In just over a week the 23rd (XXIII) Olympic Winter Games will commence in PyeongChang, South Korea. It will be the first of three straight Olympics to take place in Asia (Tokyo 2020 summer games, Beijing 2022 winter games) and the first city in Asia outside of Japan to host the Winter Olympics.

If you’ve never really paid close attention to the Olympics you might be surprised to hear that the winter version is minuscule compared to summer. All the events fit into just 15 categories and around 300 total medals will be handed out—as opposed to the summer games where there are 41 categories and nearly 1,000 medals up for grabs. For ease of following, the 15 events can be further divided into seven groupings:

Downhill skiing Cross country skiing Other skiing Sliding Skating Team games Snowboard Events
Alpine skiing Biathlon Ski jumping Bobsleigh Short track Curling (Various)
Freestyle skiing Cross country Nordic combined Luge Speed skating Hockey
Skeleton Figure skating
For Spectators

As far as watching the events, the 14 hour time difference from the US Eastern time zone to Korea makes it a little complicated, but NBC has held the TV broadcasting contract in the US for as long as I can remember so their Olympics website is a decent resource.

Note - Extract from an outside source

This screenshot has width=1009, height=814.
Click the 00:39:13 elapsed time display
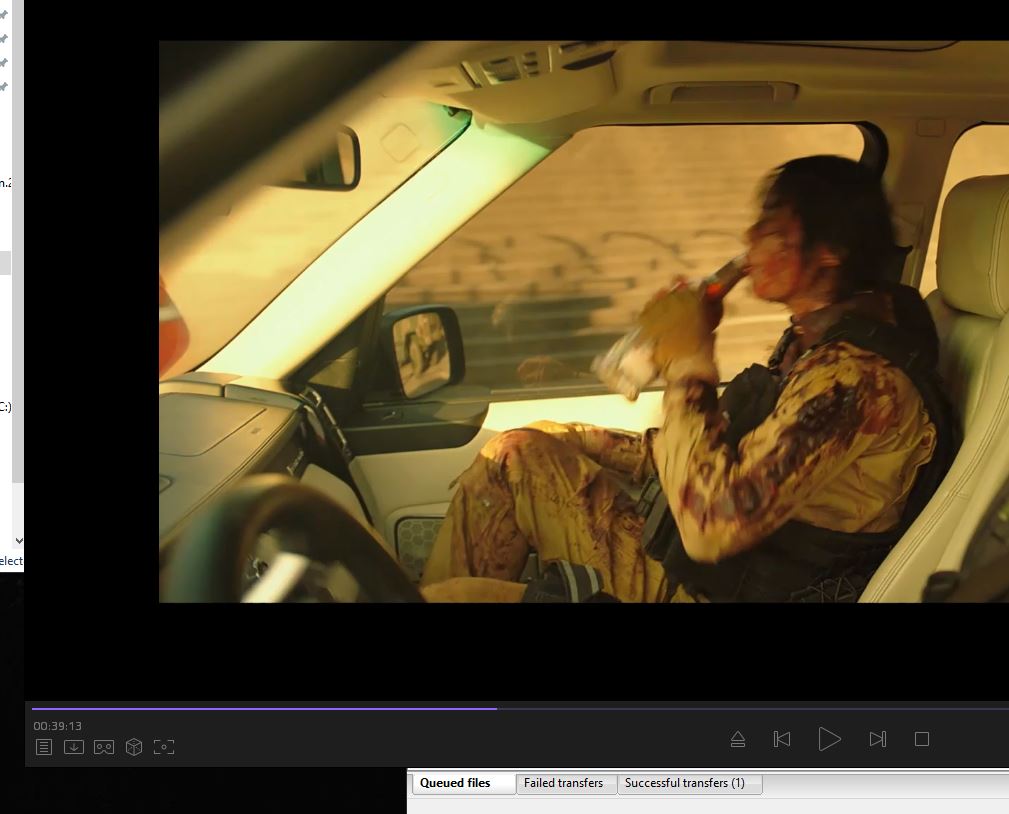pyautogui.click(x=57, y=726)
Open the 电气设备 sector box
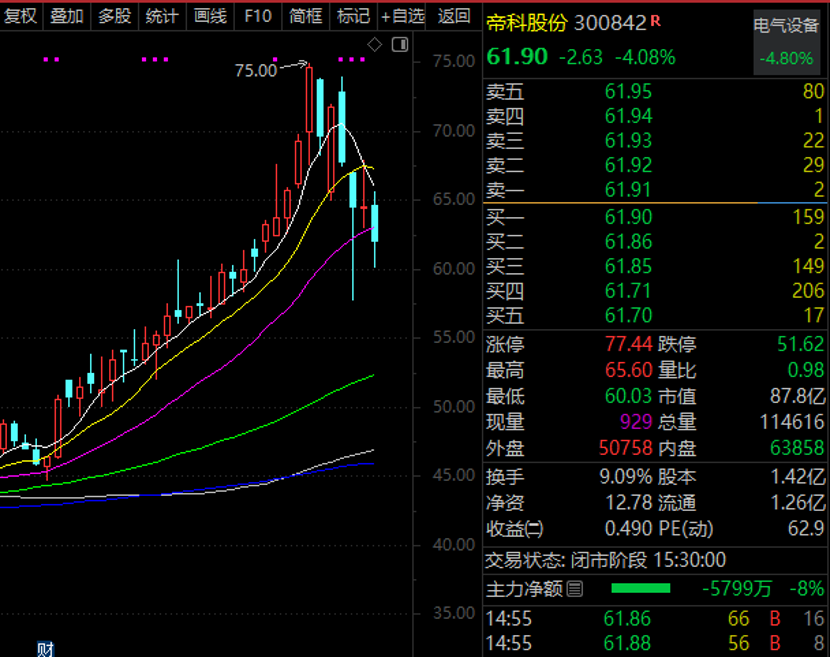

Events can be found live on several different NBC networks meaning that those with a robust cable package will have access more wonky winter sporting events than they can watch.

For Sports Fans

It’s worth noting that, after pausing in the middle of its season for each of the last five Winter Olympics, the NHL announced last April that it would no longer participate. This means that players will not be excused from their teams to go compete on behalf of their country. For some players and countries this is devastating news, but Russia probably cares more than anybody and they got banned from the Olympics anyway, right? Sorry, couldn’t help it. Seriously though, there is some serious star power missing with the NHL sitting it out.

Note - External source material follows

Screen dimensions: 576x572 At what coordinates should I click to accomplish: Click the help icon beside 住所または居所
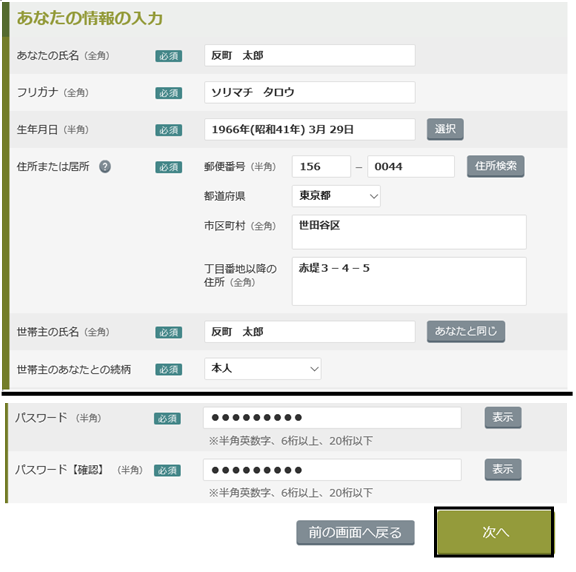click(105, 167)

The absence of big name hockey players means that the most recognizable American faces will likely belong to snowboarders if you can believe it. The once fringe sport has been so marvelously marketed over the years that competitors like Shaun White and Lindsey Jacobellis might be the most famous American’s there. Of course the skiers (two-plankers) don’t want to hear that the snowboarders (knuckle-draggers) are arriving in PyeongChang with more notoriety than them. After all, gold medalists like Ted Ligety and Lindsey Vonn certainly carry plenty of their own cache.

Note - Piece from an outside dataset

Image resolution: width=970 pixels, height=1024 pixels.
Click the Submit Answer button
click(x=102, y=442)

Also some people enjoy figure skating.

“For God and Country”

Even if you don’t have all the channels or don’t know all the names, the Olympics are actually quite easy to embrace. From the 9th to the 25th of February, all you have to do is tune into NBC every evening (free over the air in stunning HD to anyone with a TV and a digital antenna) and cheer for the athletes wearing red, white, and blue. The broadcast is formatted to be a recap of all the day’s action so it’s rarely live, but it spoon-feeds you all the key moments, prominently features the golden-voiced Bob Costas, and focuses on the American athletes. Feel free to break out the U-S-A!! chant as often as you like—even though it annoys every other country in the world—because for 16 days, we all know what team we’re cheering for.